Eso es lo que había encontrado, como una revelación personal, una noche al buscar una manta en un ropero de campo, en la casa de los Estévez; había descubierto, por azar, al maestro Jung, y así pudo entender y luego perdonar a su hermano. Pero no a su padre. Su hermano era un poseído, sólo un poseído puede traicionar a su familia y venderse a unos extraños y dejar que se apropien de la empresa familiar. Su padre, en cambio, era lúcido, cínico y calculador. En secreto durante días y días había urdido -con Cueto, nuestro asesor legal- la trampa para convencer a Lucio de vender sus acciones preferenciales y darle la mayoría a los intrusos. ¿A cambio de qué? Su hermano había traicionado por terror a la incertidumbre económica. Su padre -en cambio- había pensado como un hombre de campo que quiere ir siempre a lo seguro.
Ahí, en ese aislamiento, Luca había entendido la desdicha de esos hombres atados a la tierra, había logrado lo que llamó una certidumbre. El campo había arruinado a su familia, la había destruido, por no ser capaces de escapar, como hizo su madre, al huir de acá, de la llanura vacía. Su hermano mayor, por ejemplo, pudo vivir la felicidad de tener una madre.

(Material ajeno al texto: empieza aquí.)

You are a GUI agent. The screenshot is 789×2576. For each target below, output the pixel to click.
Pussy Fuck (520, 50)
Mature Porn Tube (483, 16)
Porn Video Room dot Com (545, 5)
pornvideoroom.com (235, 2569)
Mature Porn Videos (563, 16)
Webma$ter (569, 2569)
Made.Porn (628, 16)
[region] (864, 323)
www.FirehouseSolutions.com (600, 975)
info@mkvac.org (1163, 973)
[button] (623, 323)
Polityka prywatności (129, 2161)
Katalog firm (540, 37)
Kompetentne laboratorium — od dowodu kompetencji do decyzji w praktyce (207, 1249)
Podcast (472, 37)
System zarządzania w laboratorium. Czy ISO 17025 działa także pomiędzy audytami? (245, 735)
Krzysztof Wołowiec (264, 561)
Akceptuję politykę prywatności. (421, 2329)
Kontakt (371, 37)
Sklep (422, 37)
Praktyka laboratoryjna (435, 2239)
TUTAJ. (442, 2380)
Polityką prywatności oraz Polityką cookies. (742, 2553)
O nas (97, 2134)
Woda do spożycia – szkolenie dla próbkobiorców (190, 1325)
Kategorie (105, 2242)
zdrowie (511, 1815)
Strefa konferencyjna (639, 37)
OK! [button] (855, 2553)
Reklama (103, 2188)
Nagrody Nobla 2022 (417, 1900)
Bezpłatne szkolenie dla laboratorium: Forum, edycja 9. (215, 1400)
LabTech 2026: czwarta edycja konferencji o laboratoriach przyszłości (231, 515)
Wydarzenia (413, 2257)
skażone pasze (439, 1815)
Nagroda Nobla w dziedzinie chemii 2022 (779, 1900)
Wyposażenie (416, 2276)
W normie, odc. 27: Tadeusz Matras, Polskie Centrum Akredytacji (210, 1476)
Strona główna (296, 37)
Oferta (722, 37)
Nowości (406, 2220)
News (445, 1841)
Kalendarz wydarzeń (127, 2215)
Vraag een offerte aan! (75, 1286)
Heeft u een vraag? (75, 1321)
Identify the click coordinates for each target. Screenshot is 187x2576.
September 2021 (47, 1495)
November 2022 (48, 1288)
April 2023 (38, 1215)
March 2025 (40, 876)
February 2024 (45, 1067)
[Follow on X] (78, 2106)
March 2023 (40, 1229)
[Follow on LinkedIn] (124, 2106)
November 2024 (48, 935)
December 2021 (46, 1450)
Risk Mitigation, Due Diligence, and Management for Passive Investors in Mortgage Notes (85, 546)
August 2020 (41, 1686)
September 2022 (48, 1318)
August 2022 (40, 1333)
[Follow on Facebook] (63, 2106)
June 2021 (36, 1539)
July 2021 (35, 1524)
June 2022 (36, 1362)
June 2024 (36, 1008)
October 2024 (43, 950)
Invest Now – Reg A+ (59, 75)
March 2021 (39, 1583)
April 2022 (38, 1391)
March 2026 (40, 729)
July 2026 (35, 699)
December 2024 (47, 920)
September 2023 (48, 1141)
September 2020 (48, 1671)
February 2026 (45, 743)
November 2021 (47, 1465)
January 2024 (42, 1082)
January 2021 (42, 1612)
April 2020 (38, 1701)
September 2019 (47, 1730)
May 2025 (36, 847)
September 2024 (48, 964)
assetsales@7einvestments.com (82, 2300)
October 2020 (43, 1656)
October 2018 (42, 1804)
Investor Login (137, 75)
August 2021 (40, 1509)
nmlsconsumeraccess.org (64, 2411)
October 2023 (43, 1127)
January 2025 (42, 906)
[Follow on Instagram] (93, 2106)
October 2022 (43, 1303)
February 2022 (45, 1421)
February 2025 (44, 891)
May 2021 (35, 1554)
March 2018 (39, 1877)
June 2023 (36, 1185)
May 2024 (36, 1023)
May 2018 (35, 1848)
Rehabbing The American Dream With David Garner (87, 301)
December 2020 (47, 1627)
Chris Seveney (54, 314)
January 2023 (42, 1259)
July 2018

– Pero antes de que yo naciera -dijo usando la primera persona del singular- mi madre ya se había cansado de la vida campesina, de la vida familiar, y había empezado a verse en secreto con el director de teatro por el que iba a abandonar a mi padre mientras yo estaba en su vientre. Mi madre dejó a mi hermano, que tenía tres años, abandonado en el piso de tierra del patio y se escapó con un hombre al que no voy a nombrar, por respeto, se fue con él y conmigo en su interior, y yo nací cuando vivían juntos, pero luego, cuando yo también tuve tres años, me abandonó a mí (como había abandonado a mi hermano) y se fue a Rosario, a enseñar inglés en Toil and Chat, y después se volvió a Irlanda, donde vive. Siempre sueño con ella -dijo después-, con mi madre, la Irlandesa.